Thursday, August 9, 2007

Top 5 Party Crashers

"The life cycle of the turtle is a wondrous thing..."


Since I'm consistently too tired to write a long post about one subject (oh, M.I.A. post, we fought it out but we're still friends), I've decided to take a page from one of my favorite critics/arch-nemesis Greil Marcus. His column "Real Life Rock and Roll Top Ten" used to drive me nuts with its various obsessions (situationism, Elvis, Sleater Kinney) but it always had at least one entry that was worth reading. Thus, I introduce:


The Top Five Party Crashers


1. Lil Wayne in the New Yorker: It's odd over the last couple of years how the New Yorker is suddenly covering rap. My brother and I laughed our asses off when, in the article on Houston rap, Sasha Frere Jones said that, unlike other rappers, Houston rappers aren't afraid to rap about death and racist cops. We were like "Does he even listen to rap?" The Dylan comparison in the article seems weird at first until you think about it. Wayne's love of words and his relentless delivery reminds me of Dylan circa "Bringing It All Back Home." And if you think comparing a lyrical genius like Dylan to a mere rapper is insulting, just listen closely to the lyrics to "It's a Hard Rain Gonna Fall"--the song is leaden with clunker lines.

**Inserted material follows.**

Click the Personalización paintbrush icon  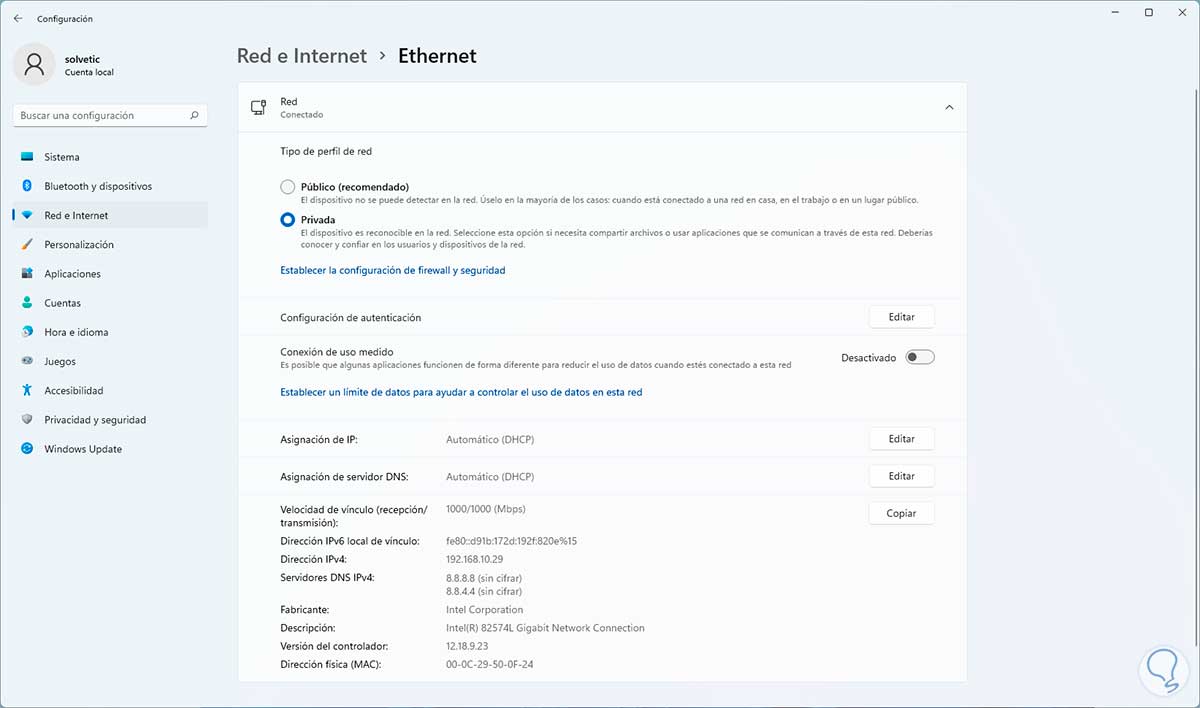[27, 245]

2. Vitalic- OK Cowboy: Ridic. Maybe it's because I just listened to this album while buzzing off a crappy cafeteria (my work has a cafeteria) Vanilla Creme coffee with extra sugar, but this sounds like the greatest techno album ever made. A lot of the songs feature that electronic classical, "Bach Rocks" moog sort of sound that Daft Punk does on "Voyager" and "Verdis Quo." Songs like these always remind me of the soundtracks to 60s Sci-Fi movies or old educational films about the breeding cycle of turtles in the Galapagos.

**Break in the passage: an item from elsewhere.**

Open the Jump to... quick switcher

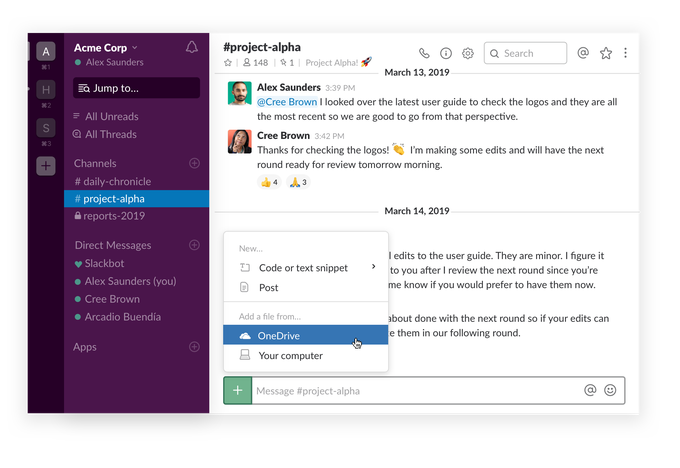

3. The Old Grey Whistle Test, Vol. 3: I checked out from the library the third volume of performances collected from the English 70s music program, and while for sheer starpower the collection is kind of weak (no Bowie, no Roxy Music, no Stones, all who are on earlier volumes), there are some amazing performances from unexpected artists. Roger Daltrey's version of Leo Sayer's "Giving It All Away" is just begging to be put in a Wes Anderson movie. At first listen, the song seems kind of lame, another in a long line of boy-loses-his-innocence songs that the 70s are full of. But for me, the magic of the song is how cheesy it is. In a weird postmodern twist, the song is both too lame and overdone to be sincere and yet open to being sincerely appreciated for being so cheesy. It's a sort of similar phenomenon to people who appreciate Justin Timberlake songs because they're excited by how excited everyone else is about them.

4. "Bangin' Screw" off Paul Wall's "Get Money and Stay True": I checked out Paul Wall's second album from the library on a lark, but I've been pleasantly surprised. Most of the production is done by Houston rap/house music DJ Mr. Lee and it's full of lush, buzzing keyboards and synthetic choir voices. Paul Wall is still a pretty generic rapper, but he flows well and that's all the music needs. My favorite song is "Bangin' Screw," which has a beat that reminds me of the music from the old NES games, "California Games," where you could surf, skateboard, and BMX bike. The song's about driving around Houston listening to the late great Houston DJ Screw (pioneer of the chopped-and-screwed style of production) and it feels very nostalgic. It feels nostalgic to me too, but more because the music reminds me of playing old Nintendo games during the summer, buzzed from soda and candy.

5. Slate.com's "Ham of the People" article on Al Pacino: It never occurred to me that Pacino might enjoy hamming it up--I always just assumed he was resigned to chewing up scenery because that's what directors wanted and what paid the bills. He's certainly gotten the most reaction from his over the top performances (My brother and I are constantly repeating the line from Michael Mann's "Heat" where Pacino taunts Hank Azaria by telling him his mistress (played by Ashley Judd) has an ass "you want to take a bite of!"; we can't imagine how anyone on the set kept a straight face after that line). His performance in "Any Given Sunday" often feels like a parody because he was injecting pathos in what was basically a grizzled caricature of the long suffering football coach who lives only for the game. When he makes his before-the-game speech about how he's lost everything in his life to football, it's hard not to laugh.